WHAT IS BEING ASKED: Return exactly the lines below, starting with the one that has "Where should I click to: Click the Download" and going on through the one that has "Click the default avatar for Ted3".

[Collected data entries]

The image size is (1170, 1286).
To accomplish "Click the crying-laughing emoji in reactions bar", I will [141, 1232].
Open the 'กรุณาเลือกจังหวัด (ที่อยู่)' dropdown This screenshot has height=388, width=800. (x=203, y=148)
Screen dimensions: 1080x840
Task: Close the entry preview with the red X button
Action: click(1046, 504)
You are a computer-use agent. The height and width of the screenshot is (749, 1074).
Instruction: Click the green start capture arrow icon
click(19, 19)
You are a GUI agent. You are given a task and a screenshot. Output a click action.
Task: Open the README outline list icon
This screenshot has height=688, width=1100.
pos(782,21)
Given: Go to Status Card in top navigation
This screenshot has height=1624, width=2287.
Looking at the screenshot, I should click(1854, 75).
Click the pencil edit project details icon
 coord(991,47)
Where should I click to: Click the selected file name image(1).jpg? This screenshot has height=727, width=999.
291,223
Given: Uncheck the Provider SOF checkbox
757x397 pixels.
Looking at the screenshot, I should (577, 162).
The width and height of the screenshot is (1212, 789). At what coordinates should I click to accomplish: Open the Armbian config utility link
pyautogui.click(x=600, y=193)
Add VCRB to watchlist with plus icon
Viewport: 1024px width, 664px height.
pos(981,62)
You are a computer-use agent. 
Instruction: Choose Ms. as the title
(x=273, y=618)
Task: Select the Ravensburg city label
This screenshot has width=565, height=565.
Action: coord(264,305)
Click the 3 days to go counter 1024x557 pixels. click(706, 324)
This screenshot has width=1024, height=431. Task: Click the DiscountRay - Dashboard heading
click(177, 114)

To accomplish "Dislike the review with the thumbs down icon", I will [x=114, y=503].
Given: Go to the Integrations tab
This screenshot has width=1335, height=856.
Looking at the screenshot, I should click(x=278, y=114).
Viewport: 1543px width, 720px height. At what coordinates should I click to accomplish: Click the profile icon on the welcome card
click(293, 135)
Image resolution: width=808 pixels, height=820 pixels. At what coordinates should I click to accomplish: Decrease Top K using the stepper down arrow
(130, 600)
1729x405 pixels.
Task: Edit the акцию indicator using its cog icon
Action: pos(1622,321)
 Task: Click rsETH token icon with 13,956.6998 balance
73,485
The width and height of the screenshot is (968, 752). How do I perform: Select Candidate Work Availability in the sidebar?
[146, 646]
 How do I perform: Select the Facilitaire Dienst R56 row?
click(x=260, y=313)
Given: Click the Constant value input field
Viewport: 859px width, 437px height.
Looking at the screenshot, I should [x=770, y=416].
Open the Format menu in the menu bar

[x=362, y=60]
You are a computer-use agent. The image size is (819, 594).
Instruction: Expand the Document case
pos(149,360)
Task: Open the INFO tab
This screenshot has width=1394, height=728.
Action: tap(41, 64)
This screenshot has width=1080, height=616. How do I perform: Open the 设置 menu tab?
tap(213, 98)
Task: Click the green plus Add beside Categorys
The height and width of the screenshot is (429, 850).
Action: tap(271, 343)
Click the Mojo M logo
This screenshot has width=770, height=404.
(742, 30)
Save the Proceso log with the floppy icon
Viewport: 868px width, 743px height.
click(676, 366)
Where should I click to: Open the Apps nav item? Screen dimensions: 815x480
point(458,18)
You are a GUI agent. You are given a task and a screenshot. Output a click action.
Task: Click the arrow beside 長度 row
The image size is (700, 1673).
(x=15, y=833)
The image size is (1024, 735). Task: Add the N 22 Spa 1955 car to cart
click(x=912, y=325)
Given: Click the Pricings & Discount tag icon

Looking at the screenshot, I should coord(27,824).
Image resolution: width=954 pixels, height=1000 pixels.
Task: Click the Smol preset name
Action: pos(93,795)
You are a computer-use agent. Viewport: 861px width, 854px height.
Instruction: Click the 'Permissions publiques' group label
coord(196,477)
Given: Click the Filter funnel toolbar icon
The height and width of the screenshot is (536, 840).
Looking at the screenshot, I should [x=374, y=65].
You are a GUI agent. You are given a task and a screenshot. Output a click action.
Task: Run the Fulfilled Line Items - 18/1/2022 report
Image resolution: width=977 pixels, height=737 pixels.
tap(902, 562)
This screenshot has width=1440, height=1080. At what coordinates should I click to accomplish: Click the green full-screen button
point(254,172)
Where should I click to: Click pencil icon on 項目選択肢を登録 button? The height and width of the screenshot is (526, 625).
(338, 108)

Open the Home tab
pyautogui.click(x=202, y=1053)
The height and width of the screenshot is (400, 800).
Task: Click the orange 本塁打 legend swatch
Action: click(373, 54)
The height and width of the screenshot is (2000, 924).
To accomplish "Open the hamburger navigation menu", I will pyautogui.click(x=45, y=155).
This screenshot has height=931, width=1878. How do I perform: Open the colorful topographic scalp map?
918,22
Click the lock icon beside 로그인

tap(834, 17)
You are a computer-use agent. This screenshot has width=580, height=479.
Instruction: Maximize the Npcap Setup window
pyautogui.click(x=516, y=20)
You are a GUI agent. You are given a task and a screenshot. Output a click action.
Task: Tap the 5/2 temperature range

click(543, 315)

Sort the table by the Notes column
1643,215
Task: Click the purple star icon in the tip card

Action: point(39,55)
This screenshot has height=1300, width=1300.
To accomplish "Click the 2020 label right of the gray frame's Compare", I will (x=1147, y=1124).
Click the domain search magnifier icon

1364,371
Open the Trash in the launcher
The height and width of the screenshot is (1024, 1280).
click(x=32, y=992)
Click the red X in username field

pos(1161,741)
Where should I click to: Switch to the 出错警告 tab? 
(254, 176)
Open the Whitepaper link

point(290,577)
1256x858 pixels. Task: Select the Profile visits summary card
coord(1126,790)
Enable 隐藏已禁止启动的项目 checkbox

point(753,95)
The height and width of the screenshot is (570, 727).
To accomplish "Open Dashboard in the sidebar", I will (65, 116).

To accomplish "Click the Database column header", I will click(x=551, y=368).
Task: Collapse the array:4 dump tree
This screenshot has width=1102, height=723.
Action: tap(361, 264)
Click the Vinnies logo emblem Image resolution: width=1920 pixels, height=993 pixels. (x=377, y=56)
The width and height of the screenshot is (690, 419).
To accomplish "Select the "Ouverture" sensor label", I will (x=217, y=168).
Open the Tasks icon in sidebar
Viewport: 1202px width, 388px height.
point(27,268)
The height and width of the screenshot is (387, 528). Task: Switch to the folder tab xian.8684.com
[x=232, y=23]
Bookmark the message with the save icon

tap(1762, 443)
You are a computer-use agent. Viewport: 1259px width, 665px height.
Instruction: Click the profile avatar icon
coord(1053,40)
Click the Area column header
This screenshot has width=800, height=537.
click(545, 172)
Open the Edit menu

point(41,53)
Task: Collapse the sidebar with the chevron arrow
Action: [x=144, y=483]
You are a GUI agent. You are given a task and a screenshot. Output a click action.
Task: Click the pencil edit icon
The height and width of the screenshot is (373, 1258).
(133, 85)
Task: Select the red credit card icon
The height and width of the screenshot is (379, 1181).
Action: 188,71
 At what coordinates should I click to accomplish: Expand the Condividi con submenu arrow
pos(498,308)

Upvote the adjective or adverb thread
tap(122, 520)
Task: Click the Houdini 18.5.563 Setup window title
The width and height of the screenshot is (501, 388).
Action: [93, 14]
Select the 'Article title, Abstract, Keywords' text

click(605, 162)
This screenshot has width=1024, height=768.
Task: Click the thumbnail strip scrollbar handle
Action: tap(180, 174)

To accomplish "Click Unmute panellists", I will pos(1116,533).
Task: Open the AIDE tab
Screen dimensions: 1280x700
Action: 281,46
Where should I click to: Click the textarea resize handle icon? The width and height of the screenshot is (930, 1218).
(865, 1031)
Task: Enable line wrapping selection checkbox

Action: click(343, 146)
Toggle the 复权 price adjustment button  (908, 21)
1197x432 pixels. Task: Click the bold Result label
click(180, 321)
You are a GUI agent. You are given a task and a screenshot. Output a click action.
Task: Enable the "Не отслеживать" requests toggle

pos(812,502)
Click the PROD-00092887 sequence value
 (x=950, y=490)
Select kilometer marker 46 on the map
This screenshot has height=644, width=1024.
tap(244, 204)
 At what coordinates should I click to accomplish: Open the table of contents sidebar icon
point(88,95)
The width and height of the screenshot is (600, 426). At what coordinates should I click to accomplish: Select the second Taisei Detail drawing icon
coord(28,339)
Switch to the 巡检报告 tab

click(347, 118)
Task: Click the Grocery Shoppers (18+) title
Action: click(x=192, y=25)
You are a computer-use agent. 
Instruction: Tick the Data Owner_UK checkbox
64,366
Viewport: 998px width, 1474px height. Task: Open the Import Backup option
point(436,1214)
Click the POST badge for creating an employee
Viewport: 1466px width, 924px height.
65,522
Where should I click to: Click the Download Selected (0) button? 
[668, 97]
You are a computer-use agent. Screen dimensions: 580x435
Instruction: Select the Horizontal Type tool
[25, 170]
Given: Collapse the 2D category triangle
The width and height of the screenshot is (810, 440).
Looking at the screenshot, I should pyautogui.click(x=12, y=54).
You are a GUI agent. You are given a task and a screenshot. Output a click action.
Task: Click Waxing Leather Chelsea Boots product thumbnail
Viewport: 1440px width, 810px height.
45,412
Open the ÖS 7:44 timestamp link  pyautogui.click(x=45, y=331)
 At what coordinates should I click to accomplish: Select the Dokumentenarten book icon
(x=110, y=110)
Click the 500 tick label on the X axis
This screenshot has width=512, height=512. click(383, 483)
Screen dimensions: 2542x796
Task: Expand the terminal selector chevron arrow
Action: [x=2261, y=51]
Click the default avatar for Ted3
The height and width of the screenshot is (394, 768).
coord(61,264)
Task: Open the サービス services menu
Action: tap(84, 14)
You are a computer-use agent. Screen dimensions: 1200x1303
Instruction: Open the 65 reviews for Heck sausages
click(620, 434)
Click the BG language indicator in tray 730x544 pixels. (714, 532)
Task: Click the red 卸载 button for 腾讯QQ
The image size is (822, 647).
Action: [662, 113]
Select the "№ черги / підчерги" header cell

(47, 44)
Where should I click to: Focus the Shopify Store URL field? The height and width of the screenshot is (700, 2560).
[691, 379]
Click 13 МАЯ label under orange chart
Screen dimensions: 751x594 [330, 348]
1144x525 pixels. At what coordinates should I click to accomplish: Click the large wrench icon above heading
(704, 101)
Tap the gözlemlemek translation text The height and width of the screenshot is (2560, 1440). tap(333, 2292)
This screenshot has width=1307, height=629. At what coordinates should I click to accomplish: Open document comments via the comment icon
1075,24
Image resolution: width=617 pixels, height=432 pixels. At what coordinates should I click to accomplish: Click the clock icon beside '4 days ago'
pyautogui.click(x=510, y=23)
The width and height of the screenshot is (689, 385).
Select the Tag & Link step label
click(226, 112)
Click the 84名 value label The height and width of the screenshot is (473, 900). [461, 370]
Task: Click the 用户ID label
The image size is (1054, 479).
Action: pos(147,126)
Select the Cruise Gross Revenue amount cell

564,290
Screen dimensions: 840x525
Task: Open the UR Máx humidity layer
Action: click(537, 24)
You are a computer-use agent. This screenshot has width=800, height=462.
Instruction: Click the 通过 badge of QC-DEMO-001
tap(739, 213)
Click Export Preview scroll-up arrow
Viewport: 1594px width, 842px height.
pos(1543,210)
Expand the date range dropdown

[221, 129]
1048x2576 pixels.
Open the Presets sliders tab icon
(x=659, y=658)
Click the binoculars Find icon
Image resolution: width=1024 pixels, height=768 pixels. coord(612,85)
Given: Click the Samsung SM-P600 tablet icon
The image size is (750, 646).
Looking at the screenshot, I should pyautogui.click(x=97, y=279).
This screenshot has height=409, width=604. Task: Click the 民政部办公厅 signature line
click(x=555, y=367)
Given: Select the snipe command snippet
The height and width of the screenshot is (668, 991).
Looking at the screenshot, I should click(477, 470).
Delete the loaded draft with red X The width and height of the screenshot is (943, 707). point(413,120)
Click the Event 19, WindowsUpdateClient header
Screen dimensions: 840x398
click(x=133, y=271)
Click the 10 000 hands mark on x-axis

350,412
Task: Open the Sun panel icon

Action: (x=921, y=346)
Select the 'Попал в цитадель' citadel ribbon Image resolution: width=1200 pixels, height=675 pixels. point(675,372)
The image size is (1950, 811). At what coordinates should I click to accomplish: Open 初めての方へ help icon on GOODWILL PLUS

EXERCISE SOLUTION:
Where should I click to: Click the Download Selected (0) button? 
[668, 97]
You are a computer-use agent. Screen dimensions: 580x435
Instruction: Select the Horizontal Type tool
[25, 170]
Given: Collapse the 2D category triangle
The width and height of the screenshot is (810, 440).
Looking at the screenshot, I should pyautogui.click(x=12, y=54).
You are a GUI agent. You are given a task and a screenshot. Output a click action.
Task: Click Waxing Leather Chelsea Boots product thumbnail
Viewport: 1440px width, 810px height.
45,412
Open the ÖS 7:44 timestamp link  pyautogui.click(x=45, y=331)
 At what coordinates should I click to accomplish: Select the Dokumentenarten book icon
(x=110, y=110)
Click the 500 tick label on the X axis
This screenshot has width=512, height=512. click(383, 483)
Screen dimensions: 2542x796
Task: Expand the terminal selector chevron arrow
Action: [x=2261, y=51]
Click the default avatar for Ted3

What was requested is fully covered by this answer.